No issues with full disk encryption using LUKS on Arch. unencrypted
/boot, encrypted root, encrypted swap.
No issues! I followed a mash-up of this Windows/Ubuntu installation guide for the Framework and this guide to installing (Windows and) Ubuntu with LUKS encryption and LVM to set up a Windows install (with Windows EFI System Partition and the regular Windows partitions) and an Xubuntu install (with its own EFI partition which ends up as the default boot partition and can boot Xubuntu or Windows via GRUB, an unencrypted /boot partition, and a LUKS partition with root, swap, and home LVM logical volumes in it).
[Boring details follow, in case useful for anybody — but the guides linked above explain this more clearly.]
I first did the Windows install, leaving lots of space for Linux.

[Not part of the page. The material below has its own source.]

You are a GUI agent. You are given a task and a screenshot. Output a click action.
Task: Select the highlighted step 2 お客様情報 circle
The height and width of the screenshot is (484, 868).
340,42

Then I booted into the Xubuntu live session (“try xubuntu” from the installer media) and manually added the Linux partitions (second EFI, /boot, and LUKS-encrypted partition), made the decrypted equivalent of the LUKS partition an LVM physical volume, added it to a volume group, and and created the root, swap, and home partitions in that volume group. Then I launched the Xubuntu installer from the live session and did the install. Before rebooting, I had to chroot into the freshly installed system and add an /etc/crypttab to allow decrypting the LUKS partition at boot and rebuild the initrds. Somewhat to my surprise, everything worked after rebooting. And I can boot into Win 10 Pro or Xubuntu at will. (Haven’t yet tried starting one as a VM under the other, but I feel confident that will work.)

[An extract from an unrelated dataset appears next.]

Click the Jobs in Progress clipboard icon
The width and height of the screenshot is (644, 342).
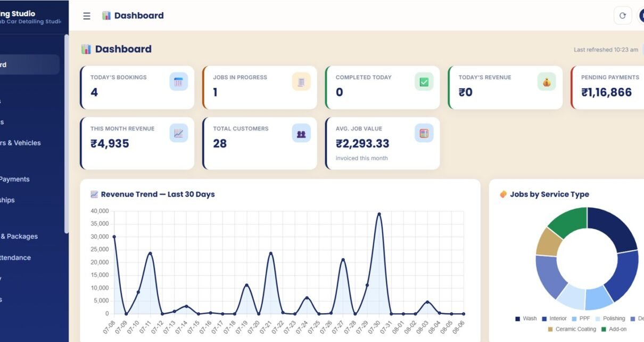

No issues with LUKS here. Created an unencrypted ESP (EFI System Partition), unencrypted
/boot, and encrypted container with 3 LVM volumes (Root, Home, Swap) inside it. On boot, I get a prompt to unlock my LUKS volume which then exposes the different LVM volumes. Also, because of this setup, hibernate works quite well (unlike the case where swap is encrypted by a random key generated at startup).
Just came back to say I finished my install. (twice) once with LTS version before realizing wifi issues. Then went with Ubuntu 21.04 and actually trying ZFS. Both installed no problem and LUKS appears properly configured.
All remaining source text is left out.